_Supplied material:_
▬▬▬▬▬▬▬▬▬▬

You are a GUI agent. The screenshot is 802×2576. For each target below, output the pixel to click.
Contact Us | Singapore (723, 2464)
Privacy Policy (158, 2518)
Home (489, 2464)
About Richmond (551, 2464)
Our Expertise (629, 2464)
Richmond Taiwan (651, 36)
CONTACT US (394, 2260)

▬▬▬▬▬▬▬▬▬▬

Set the listing down again in full, exactly as it was given.

You are a GUI agent. The screenshot is 802×2576. For each target below, output the pixel to click.
Contact Us | Singapore (723, 2464)
Privacy Policy (158, 2518)
Home (489, 2464)
About Richmond (551, 2464)
Our Expertise (629, 2464)
Richmond Taiwan (651, 36)
CONTACT US (394, 2260)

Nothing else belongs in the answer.